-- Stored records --
BEGIN

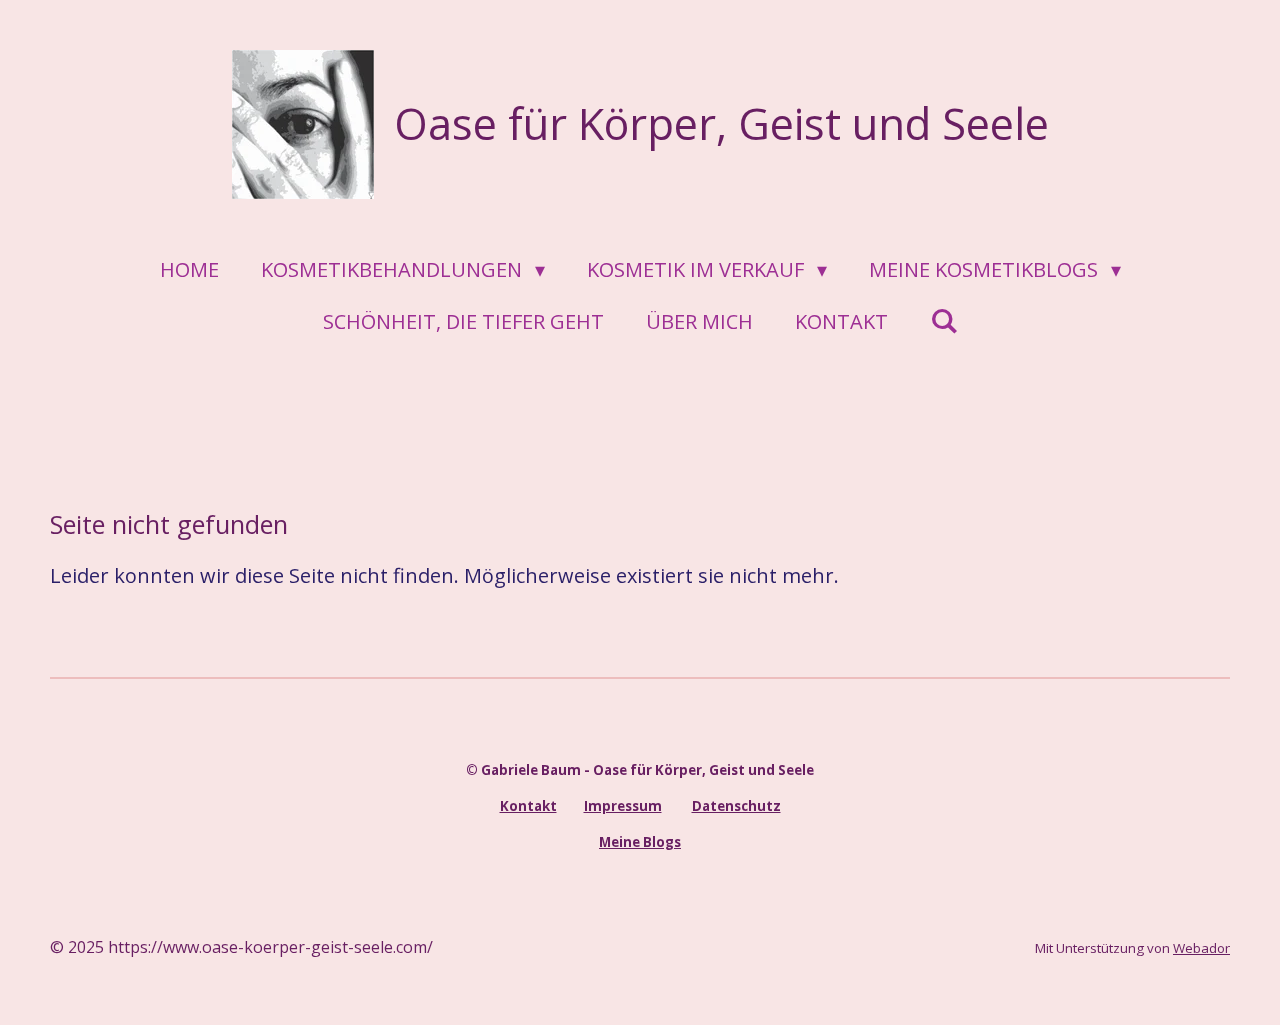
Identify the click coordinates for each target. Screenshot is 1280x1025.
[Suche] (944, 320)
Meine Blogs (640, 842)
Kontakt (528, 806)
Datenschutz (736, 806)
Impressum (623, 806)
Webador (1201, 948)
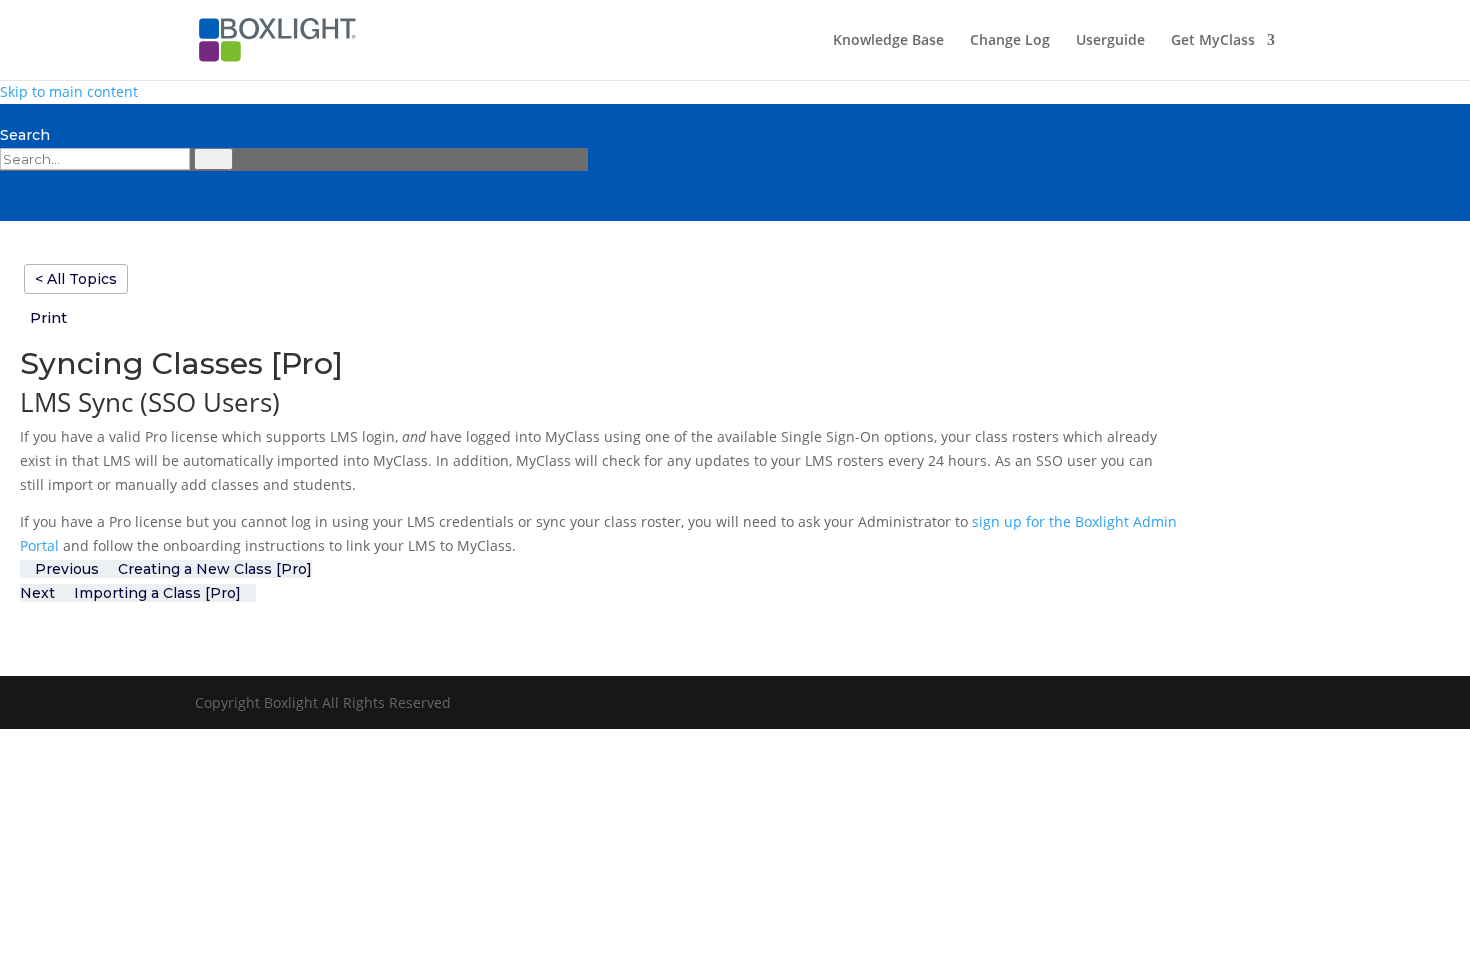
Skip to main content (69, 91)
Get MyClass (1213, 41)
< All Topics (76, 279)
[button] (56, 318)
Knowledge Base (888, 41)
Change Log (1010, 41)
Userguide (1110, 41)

END
BEGIN

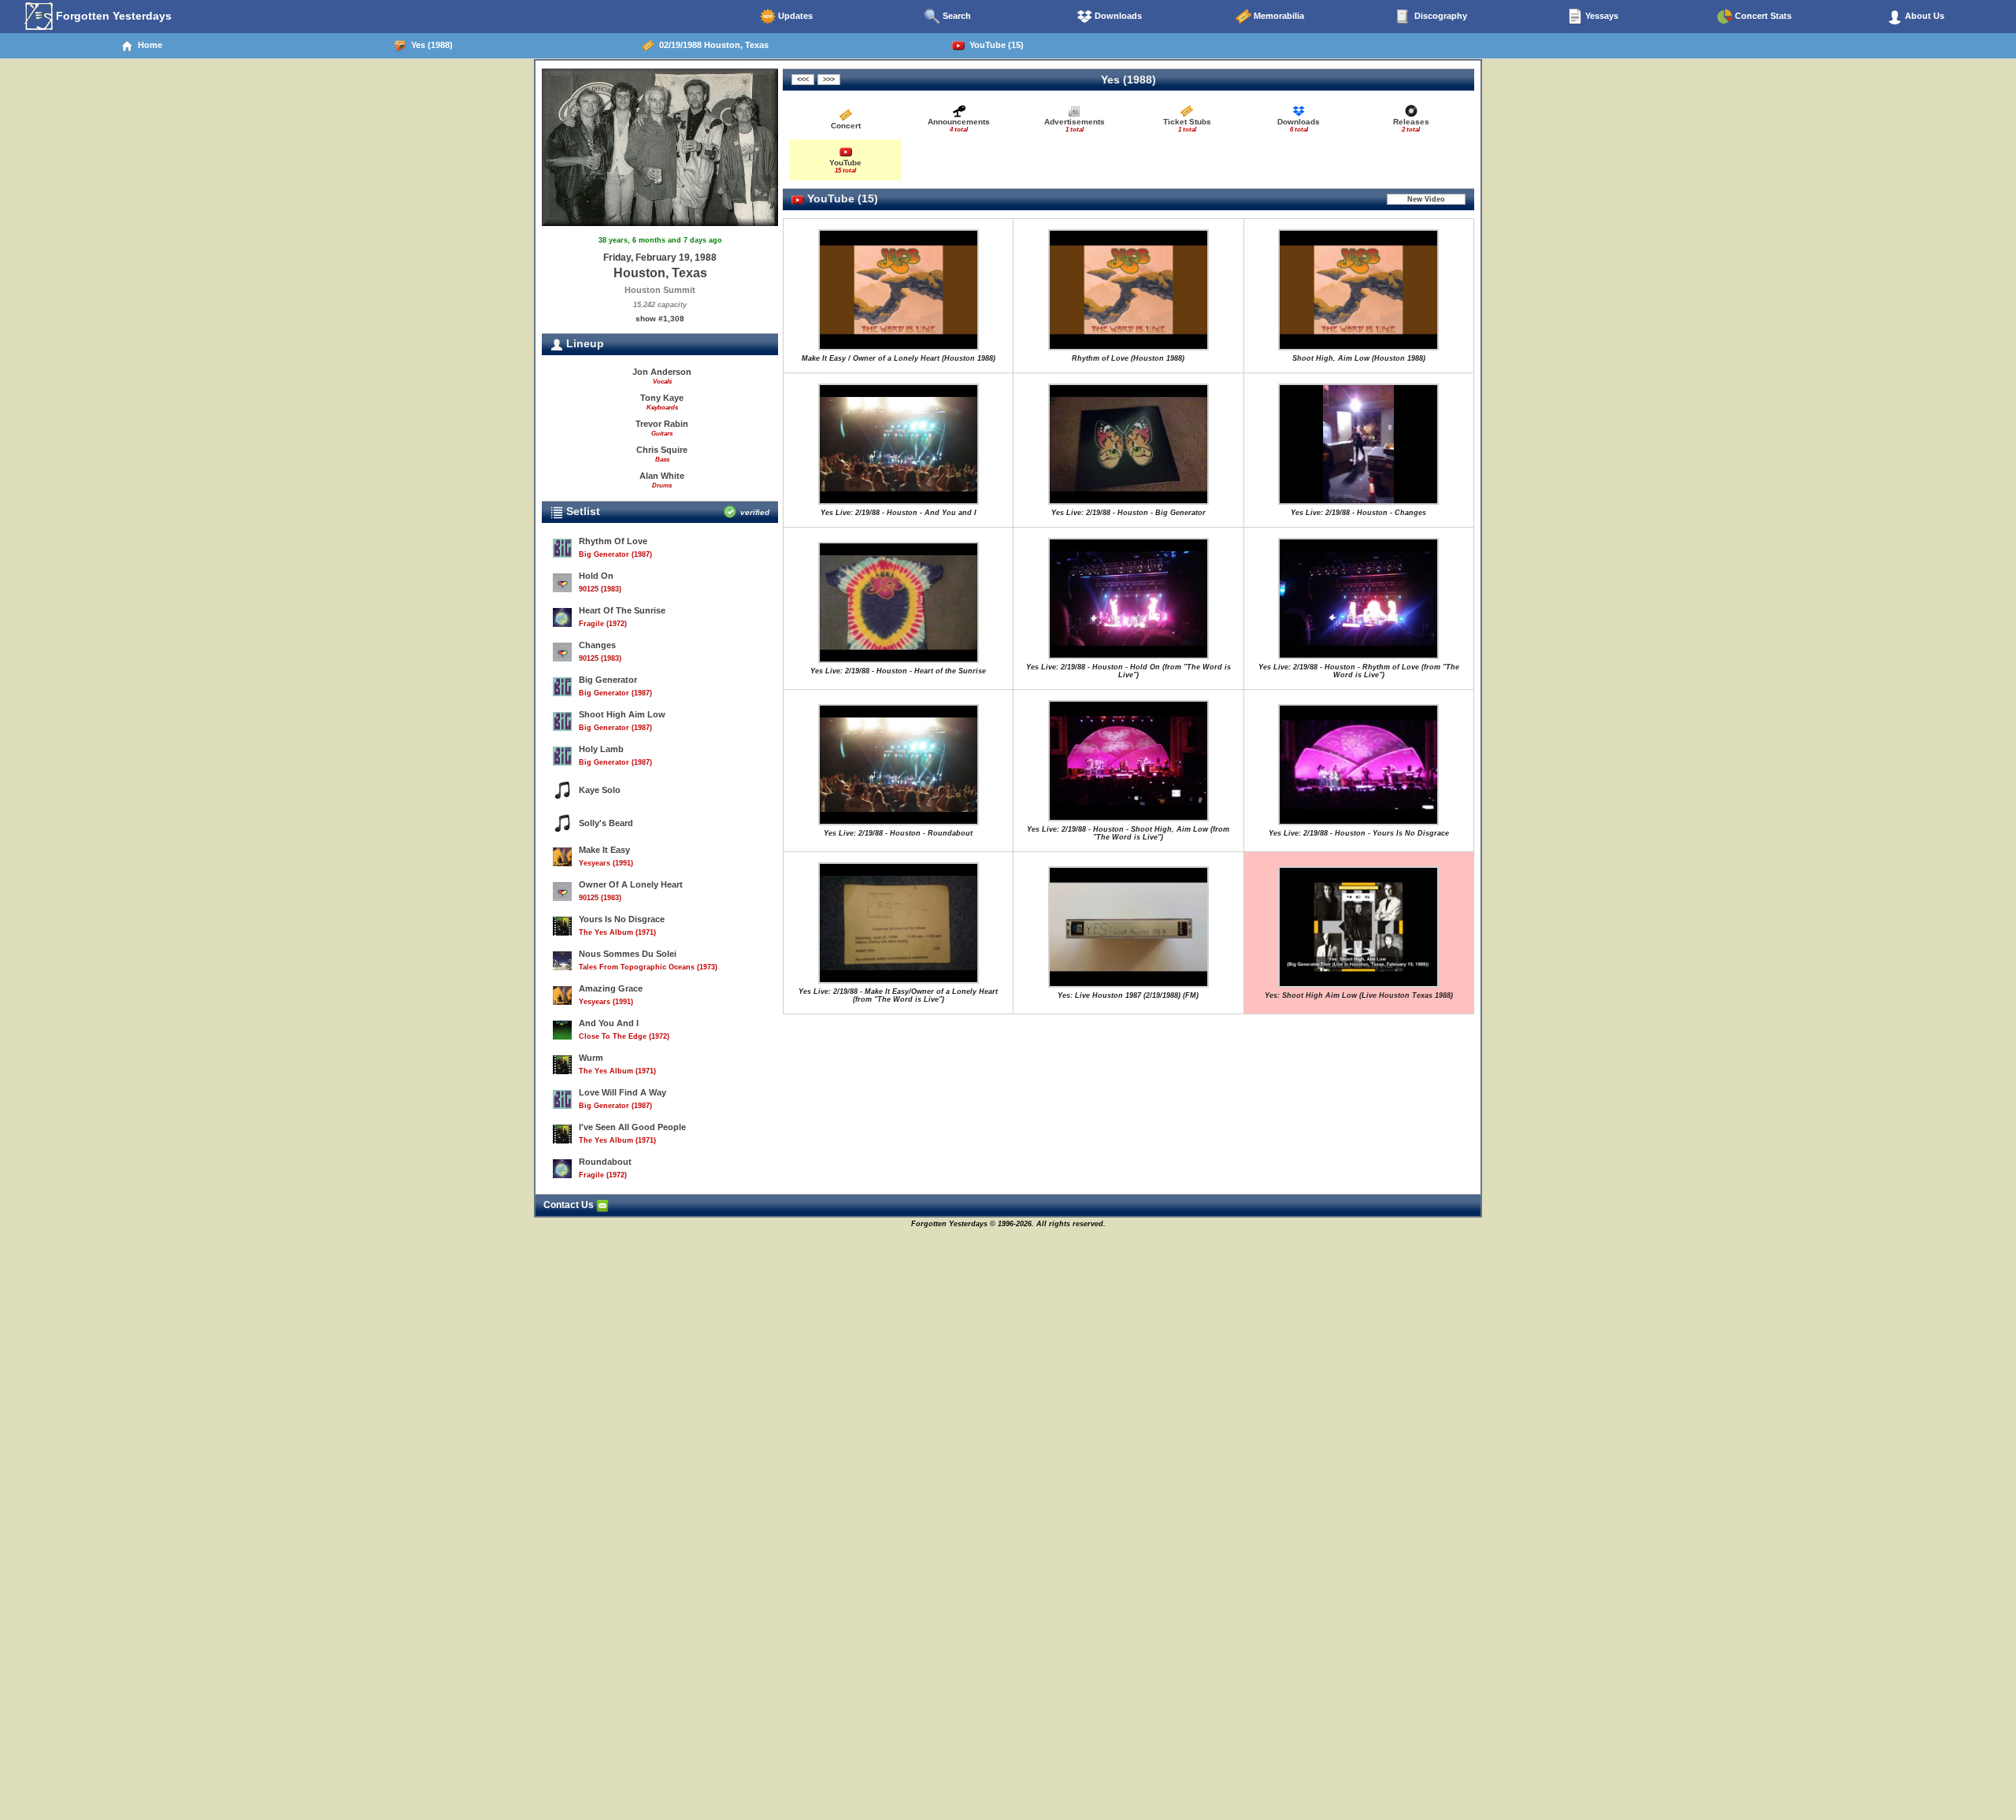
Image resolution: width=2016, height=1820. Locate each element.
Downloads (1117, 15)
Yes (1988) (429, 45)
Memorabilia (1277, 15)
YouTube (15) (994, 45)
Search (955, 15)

END
BEGIN

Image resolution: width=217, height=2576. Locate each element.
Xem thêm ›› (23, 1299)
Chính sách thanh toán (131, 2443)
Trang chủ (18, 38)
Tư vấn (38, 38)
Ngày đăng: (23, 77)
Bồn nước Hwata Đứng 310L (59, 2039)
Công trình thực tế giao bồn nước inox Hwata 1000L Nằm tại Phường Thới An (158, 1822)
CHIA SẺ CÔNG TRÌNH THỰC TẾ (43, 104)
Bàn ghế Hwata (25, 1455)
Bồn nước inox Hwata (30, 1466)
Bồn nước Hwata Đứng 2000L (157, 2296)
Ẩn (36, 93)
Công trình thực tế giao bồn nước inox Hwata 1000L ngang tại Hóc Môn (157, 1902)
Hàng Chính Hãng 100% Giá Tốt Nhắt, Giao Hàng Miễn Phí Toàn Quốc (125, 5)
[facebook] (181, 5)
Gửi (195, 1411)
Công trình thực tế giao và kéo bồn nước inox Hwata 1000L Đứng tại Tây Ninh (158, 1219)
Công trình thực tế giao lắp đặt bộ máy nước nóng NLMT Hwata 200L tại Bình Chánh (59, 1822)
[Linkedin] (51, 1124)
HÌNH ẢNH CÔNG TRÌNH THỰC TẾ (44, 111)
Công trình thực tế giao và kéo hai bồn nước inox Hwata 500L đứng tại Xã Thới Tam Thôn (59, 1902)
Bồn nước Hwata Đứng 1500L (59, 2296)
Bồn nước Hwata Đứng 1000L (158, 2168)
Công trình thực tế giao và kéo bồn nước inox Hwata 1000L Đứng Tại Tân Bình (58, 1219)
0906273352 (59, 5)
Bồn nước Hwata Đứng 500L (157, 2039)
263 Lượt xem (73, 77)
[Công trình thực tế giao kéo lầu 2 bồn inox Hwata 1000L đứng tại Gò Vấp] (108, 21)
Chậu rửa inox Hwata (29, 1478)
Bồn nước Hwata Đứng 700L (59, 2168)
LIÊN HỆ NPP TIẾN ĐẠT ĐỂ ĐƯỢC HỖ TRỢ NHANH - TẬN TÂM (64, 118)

END

-- WORK TASK --
Return exactly the stretch above whose first line contains "Identify the click" and whose last line contains "Userguide (1110, 41)", and nothing outside it. The pictures should not appear.

-- RESPONSE AREA --
Identify the click coordinates for each target. Screenshot is 1280x1025.
[Suche] (944, 320)
Meine Blogs (640, 842)
Kontakt (528, 806)
Datenschutz (736, 806)
Impressum (623, 806)
Webador (1201, 948)
Skip to main content (69, 91)
Get MyClass (1213, 41)
< All Topics (76, 279)
[button] (56, 318)
Knowledge Base (888, 41)
Change Log (1010, 41)
Userguide (1110, 41)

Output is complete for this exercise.